_Exercise requirements_
In the listing below, print exactly the lines between the line holding "Privacy Policy (834, 155)" and the line holding "February 2026 (25, 1816)", inclusive, and no more.

_Record set_
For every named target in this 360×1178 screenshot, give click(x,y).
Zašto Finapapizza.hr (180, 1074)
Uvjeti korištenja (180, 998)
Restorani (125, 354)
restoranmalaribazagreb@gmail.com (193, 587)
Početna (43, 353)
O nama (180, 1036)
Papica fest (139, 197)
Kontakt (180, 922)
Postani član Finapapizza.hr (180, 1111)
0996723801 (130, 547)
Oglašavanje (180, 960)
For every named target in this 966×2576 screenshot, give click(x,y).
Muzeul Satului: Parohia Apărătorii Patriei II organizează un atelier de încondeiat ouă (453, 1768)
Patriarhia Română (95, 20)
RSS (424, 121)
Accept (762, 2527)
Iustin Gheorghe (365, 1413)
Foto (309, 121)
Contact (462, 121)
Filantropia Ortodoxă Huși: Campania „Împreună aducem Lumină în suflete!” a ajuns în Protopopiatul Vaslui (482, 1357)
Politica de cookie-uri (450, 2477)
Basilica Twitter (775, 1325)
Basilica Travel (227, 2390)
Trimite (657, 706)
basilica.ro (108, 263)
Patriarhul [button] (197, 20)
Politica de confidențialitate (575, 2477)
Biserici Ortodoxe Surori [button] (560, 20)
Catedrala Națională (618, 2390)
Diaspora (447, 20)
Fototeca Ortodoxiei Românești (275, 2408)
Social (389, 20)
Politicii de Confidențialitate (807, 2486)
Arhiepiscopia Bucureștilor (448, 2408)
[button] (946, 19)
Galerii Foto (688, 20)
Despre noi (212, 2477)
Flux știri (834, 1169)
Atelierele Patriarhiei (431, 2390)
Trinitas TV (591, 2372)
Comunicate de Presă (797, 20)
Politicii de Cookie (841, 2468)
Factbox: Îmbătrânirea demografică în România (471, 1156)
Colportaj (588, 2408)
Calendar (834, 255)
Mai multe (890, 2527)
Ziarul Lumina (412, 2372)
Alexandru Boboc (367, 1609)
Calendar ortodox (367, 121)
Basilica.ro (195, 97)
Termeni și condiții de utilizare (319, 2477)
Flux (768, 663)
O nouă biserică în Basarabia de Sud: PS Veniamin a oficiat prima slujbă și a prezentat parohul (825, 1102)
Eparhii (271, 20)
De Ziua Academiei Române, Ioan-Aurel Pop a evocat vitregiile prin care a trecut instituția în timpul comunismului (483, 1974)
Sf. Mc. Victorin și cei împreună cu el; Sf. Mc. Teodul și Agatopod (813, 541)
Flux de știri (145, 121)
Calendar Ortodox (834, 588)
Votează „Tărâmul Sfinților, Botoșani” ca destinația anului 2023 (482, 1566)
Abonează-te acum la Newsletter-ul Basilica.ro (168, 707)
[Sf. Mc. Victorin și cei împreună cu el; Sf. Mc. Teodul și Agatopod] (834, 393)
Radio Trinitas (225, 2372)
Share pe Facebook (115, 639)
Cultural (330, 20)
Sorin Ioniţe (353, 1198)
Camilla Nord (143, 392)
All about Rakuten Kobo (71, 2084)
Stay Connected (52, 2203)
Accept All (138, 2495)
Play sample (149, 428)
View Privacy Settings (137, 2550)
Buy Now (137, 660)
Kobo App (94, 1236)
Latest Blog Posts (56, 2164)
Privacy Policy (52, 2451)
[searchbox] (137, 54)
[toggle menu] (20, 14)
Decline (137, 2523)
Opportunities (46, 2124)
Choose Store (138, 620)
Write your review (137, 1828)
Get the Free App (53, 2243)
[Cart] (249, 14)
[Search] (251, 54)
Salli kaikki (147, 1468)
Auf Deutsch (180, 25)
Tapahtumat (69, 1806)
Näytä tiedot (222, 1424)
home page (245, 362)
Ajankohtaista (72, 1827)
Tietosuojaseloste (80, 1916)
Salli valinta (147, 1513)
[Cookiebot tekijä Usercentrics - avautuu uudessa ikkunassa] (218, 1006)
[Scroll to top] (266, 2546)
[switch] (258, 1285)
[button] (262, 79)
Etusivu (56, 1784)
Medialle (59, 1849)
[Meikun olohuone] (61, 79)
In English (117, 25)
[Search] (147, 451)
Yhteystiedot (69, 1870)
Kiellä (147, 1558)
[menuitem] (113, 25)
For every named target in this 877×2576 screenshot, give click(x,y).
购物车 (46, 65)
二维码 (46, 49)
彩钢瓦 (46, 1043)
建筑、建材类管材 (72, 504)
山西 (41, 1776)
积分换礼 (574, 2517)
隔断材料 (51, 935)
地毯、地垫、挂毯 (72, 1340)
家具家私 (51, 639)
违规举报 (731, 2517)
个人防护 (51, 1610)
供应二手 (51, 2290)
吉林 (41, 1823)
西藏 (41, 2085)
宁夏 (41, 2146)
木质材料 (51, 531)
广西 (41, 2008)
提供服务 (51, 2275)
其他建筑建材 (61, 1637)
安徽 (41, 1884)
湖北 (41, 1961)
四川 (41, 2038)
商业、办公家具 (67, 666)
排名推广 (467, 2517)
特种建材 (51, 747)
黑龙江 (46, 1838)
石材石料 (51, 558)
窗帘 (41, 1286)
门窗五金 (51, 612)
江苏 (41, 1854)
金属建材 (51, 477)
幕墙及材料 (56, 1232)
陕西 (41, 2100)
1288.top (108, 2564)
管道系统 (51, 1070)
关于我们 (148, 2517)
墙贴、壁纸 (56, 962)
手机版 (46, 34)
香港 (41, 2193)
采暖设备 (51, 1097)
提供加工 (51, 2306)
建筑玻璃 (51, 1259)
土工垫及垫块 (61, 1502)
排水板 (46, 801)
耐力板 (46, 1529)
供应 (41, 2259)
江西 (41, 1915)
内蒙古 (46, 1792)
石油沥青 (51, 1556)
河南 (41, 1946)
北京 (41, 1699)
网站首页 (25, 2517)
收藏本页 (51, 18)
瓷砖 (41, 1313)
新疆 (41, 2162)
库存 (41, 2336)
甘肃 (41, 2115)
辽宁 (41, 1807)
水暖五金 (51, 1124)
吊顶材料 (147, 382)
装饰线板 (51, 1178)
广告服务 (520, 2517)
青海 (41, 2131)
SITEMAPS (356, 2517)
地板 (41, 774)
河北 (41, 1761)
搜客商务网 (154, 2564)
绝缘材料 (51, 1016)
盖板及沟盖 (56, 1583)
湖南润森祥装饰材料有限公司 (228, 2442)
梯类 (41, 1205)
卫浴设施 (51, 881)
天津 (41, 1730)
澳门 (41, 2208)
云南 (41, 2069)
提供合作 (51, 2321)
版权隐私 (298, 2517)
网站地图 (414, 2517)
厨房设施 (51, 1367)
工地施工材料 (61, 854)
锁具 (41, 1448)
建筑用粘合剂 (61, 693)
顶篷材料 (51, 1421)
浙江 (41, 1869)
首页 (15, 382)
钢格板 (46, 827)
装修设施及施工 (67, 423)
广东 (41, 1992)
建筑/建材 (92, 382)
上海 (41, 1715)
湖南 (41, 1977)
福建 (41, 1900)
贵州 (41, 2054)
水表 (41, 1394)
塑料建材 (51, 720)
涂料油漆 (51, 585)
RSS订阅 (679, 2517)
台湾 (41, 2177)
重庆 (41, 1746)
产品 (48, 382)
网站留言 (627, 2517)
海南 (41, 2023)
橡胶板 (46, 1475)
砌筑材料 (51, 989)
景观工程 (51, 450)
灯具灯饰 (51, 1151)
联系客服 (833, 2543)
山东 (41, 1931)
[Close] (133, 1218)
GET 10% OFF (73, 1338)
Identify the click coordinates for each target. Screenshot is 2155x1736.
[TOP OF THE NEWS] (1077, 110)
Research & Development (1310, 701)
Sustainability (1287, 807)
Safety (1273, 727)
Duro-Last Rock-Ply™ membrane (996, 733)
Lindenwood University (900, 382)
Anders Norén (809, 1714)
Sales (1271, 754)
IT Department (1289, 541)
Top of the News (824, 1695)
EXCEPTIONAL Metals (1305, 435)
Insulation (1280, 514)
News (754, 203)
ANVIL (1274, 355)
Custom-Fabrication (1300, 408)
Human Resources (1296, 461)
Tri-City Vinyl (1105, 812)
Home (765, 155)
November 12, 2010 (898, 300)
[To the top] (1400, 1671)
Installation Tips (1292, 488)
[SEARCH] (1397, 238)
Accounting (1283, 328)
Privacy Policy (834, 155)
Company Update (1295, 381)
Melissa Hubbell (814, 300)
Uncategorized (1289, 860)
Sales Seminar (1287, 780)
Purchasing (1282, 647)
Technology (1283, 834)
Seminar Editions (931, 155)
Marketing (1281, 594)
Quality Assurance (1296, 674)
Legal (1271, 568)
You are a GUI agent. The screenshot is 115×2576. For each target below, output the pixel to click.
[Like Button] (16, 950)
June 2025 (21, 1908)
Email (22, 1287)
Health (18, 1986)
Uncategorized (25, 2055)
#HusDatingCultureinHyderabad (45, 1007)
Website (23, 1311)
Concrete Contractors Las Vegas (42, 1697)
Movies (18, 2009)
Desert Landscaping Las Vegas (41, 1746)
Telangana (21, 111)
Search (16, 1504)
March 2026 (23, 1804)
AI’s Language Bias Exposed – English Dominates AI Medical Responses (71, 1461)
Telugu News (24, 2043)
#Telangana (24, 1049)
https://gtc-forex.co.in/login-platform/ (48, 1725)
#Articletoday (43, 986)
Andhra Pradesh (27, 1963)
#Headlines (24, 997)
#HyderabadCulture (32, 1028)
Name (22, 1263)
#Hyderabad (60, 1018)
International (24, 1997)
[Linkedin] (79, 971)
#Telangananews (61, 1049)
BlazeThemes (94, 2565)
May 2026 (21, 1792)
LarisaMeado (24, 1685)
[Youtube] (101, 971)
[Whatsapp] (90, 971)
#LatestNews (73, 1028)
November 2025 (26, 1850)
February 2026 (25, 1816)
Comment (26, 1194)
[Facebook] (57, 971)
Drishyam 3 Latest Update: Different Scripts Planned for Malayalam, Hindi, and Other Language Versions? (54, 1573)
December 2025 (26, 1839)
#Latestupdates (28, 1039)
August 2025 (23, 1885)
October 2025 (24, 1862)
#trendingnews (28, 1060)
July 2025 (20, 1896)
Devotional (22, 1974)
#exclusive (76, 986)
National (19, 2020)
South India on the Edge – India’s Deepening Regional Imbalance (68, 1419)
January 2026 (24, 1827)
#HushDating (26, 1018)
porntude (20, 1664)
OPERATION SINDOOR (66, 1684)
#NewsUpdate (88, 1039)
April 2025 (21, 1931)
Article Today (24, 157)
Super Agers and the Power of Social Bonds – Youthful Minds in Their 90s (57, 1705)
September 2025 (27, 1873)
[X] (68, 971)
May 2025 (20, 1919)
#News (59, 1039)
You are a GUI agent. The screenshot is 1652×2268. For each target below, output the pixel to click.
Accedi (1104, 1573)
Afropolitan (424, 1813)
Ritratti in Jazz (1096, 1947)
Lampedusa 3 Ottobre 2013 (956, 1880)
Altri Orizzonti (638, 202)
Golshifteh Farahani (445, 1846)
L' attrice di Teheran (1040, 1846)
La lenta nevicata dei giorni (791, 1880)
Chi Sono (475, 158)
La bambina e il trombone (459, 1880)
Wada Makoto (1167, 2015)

_Exercise output_
Privacy Policy (834, 155)
Company Update (1295, 381)
Melissa Hubbell (814, 300)
Uncategorized (1289, 860)
Sales Seminar (1287, 780)
Purchasing (1282, 647)
Technology (1283, 834)
Seminar Editions (931, 155)
Marketing (1281, 594)
Quality Assurance (1296, 674)
Legal (1271, 568)
You are a GUI agent. The screenshot is 115×2576. For each target below, output the pixel to click.
[Like Button] (16, 950)
June 2025 (21, 1908)
Email (22, 1287)
Health (18, 1986)
Uncategorized (25, 2055)
#HusDatingCultureinHyderabad (45, 1007)
Website (23, 1311)
Concrete Contractors Las Vegas (42, 1697)
Movies (18, 2009)
Desert Landscaping Las Vegas (41, 1746)
Telangana (21, 111)
Search (16, 1504)
March 2026 (23, 1804)
AI’s Language Bias Exposed – English Dominates AI Medical Responses (71, 1461)
Telugu News (24, 2043)
#Telangana (24, 1049)
https://gtc-forex.co.in/login-platform/ (48, 1725)
#Articletoday (43, 986)
Andhra Pradesh (27, 1963)
#Headlines (24, 997)
#HyderabadCulture (32, 1028)
Name (22, 1263)
#Hyderabad (60, 1018)
International (24, 1997)
[Linkedin] (79, 971)
#Telangananews (61, 1049)
BlazeThemes (94, 2565)
May 2026 (21, 1792)
LarisaMeado (24, 1685)
[Youtube] (101, 971)
[Whatsapp] (90, 971)
#LatestNews (73, 1028)
November 2025 (26, 1850)
February 2026 (25, 1816)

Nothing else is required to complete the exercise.